In theory, this could provide more precise identification of collapse locations. However, it's important to note that for both p_ctg and p_utg, hifiasm output sequences always contain some redundant overlapping sequences at the ends (typically within 30 kb for each end, with this information recorded in the assembly graph), so copying unitigs would always include some extra sequence.
Thank you for your response. We attempted to align p_ctg.fa to p_utg.fa using minimap2 minimap2 -x asm5 . We found that two unitigs aligned to the same contig, but the unitig corresponding to the collapsed region (which we preliminarily identified based on Juicer curation and read coverage) is quite large. Therefore, it doesn't appear to be a case of a completely collapsed unitig.
Below is the approximate location we initially identified based on Juicer curation.
Based on the trimming, we determined the range:
scaffold_40 10675528 11935528
Below is the approximate location we initially identified based on reads mapping.
minimap2 -ax map-hifi -t 80 out_JBAT.FINAL.fa hifi.fastq.gz | samtools sort -@ 80 -o aln.sorted.bam
samtools view -@ 80 -b -q 60 aln.sorted.bam > aln.filtered.sorted.bam
samtools index -@ 80 aln.filtered.sorted.bam
mosdepth -t 80 -c scaffold_40 -b 500 chr40 aln.sorted.bam
Filtered for regions where the coverage on both sides of the peak is greater than 100:
scaffold_40 10995000 11851000
If the entire unitig didn't collapse, I think it might be because one end of this region doesn't have reads that can connect to the other haplotype. This might be why hifiasm didn't correctly build the dual assembly, eventually leading to phasing errors.
But from your unitig alignment results, we can at least guess that one end of the collapsed region might be around position 11963739. This is very close to the position you found using juicebox (11935528).
I also thought of another solution - directly aligning the two large contigs from scaffold_39 to scaffold_40. This should help determine the exact coordinates of the collapsed region.
What's strange is that the collapsed region you identified using HiFi depth is quite different - maybe the depth at the ends isn't very accurate. Another odd thing is that according to your contact map, scaffold_40 should be less than 20 MB, but the x-axis of your plot goes beyond 2*10^7.
I think I’ve already solved the problem. Regarding the issue shown in the figure: the collapsed region identified using HiFi depth is quite different. It's not just a matter of differing depth at the ends — data from another chromosome was mistakenly included.
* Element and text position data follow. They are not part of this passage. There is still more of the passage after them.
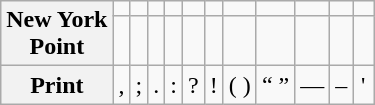
New York Point [57, 34]
( ) [240, 85]
— [312, 85]
Print [57, 85]
? [194, 85]
: [174, 85]
– [342, 85]
; [139, 85]
! [214, 85]
. [156, 85]
' [364, 85]
“ ” [275, 85]
, [122, 85]
Return the [X, Y] coordinate for the center point of the cell that contains the specified text.  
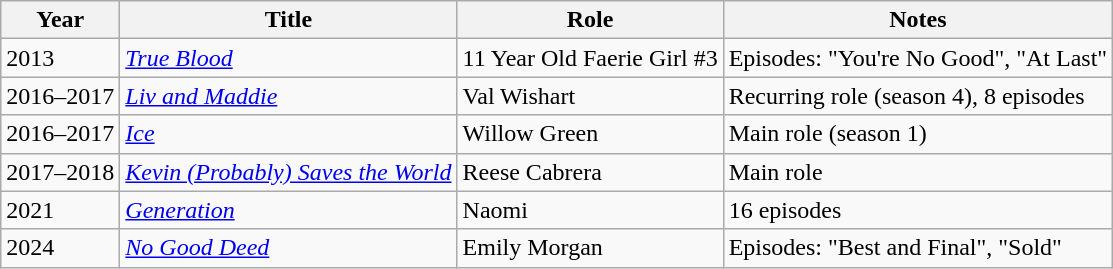
Main role [918, 172]
No Good Deed [288, 248]
Role [590, 20]
Emily Morgan [590, 248]
Recurring role (season 4), 8 episodes [918, 96]
2021 [60, 210]
Generation [288, 210]
2024 [60, 248]
Ice [288, 134]
Main role (season 1) [918, 134]
11 Year Old Faerie Girl #3 [590, 58]
Notes [918, 20]
Naomi [590, 210]
16 episodes [918, 210]
Val Wishart [590, 96]
Episodes: "You're No Good", "At Last" [918, 58]
Kevin (Probably) Saves the World [288, 172]
Episodes: "Best and Final", "Sold" [918, 248]
Liv and Maddie [288, 96]
Title [288, 20]
Reese Cabrera [590, 172]
True Blood [288, 58]
Willow Green [590, 134]
2013 [60, 58]
Year [60, 20]
2017–2018 [60, 172]
Detect which cell encompasses the target text, then output its [X, Y] center coordinate. 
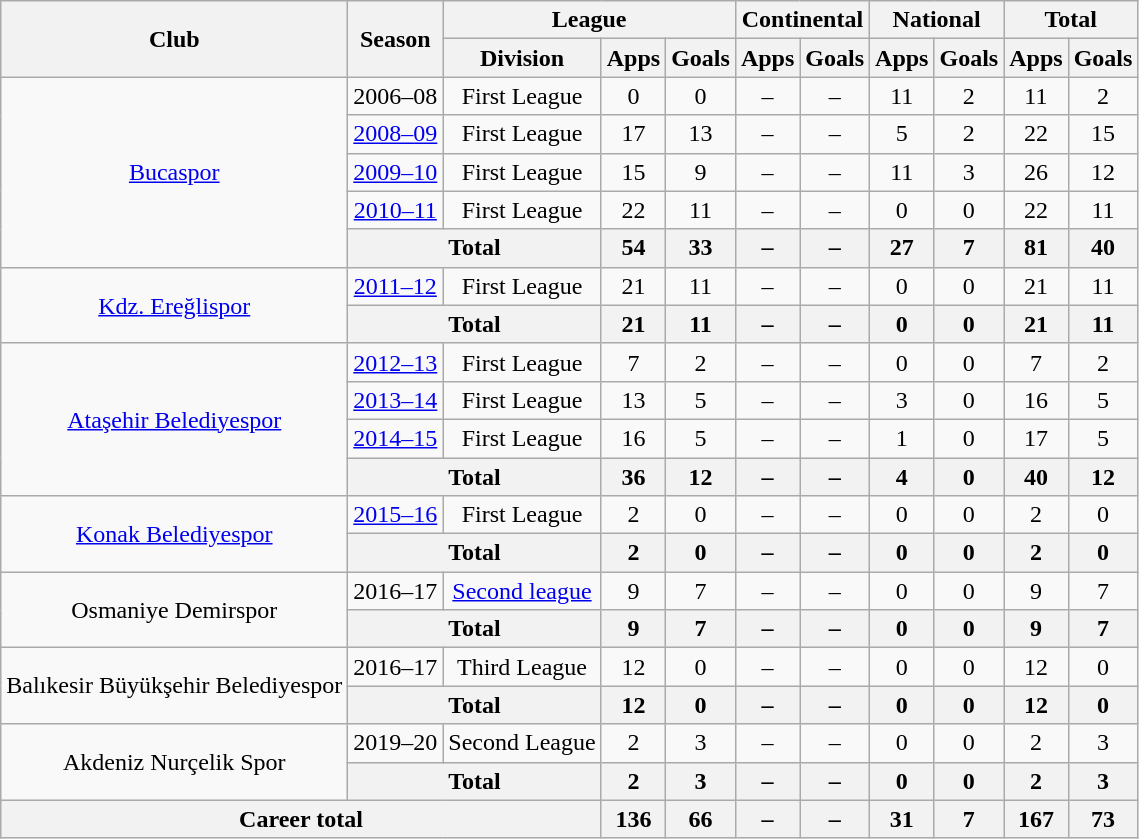
Balıkesir Büyükşehir Belediyespor [174, 686]
66 [701, 819]
2009–10 [396, 172]
54 [633, 248]
Kdz. Ereğlispor [174, 305]
2014–15 [396, 438]
4 [902, 477]
31 [902, 819]
Bucaspor [174, 172]
Career total [301, 819]
2019–20 [396, 743]
81 [1036, 248]
2006–08 [396, 96]
1 [902, 438]
26 [1036, 172]
Club [174, 39]
2012–13 [396, 362]
Second league [522, 591]
National [937, 20]
2010–11 [396, 210]
Division [522, 58]
Continental [802, 20]
Second League [522, 743]
2008–09 [396, 134]
73 [1103, 819]
27 [902, 248]
Osmaniye Demirspor [174, 610]
Akdeniz Nurçelik Spor [174, 762]
2013–14 [396, 400]
League [590, 20]
Third League [522, 667]
Ataşehir Belediyespor [174, 419]
2015–16 [396, 515]
Konak Belediyespor [174, 534]
Season [396, 39]
33 [701, 248]
2011–12 [396, 286]
136 [633, 819]
36 [633, 477]
167 [1036, 819]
This was my oversight, which led to the region shown in the figure being larger than 20 MB.
I aligned the two homologous chromosomes. Based on the alignment data, I identified the collapsed region as 10,645,675–11,947,310.
Subsequently, I copied the collapsed region and modified the
asm.fa, *.review.assembly, and *.liftover.agp files to reconstruct the scaffold_39. After that, I performed gap filling, and the two gaps introduced by the duplication were correctly filled.
In addition, I realigned the adjusted FASTA file and generated the Hi-C heatmap. The duplicated regions showed clearly filtered signals on the map, which I believe is expected.
It seems this approach worked without issues. could you please check if there are any flaws in the overall procedure? Thank you for your help. You are truly very kind and helpful.
The results look great. Thanks for sharing your research, I've gained some new knowledge from this experience too.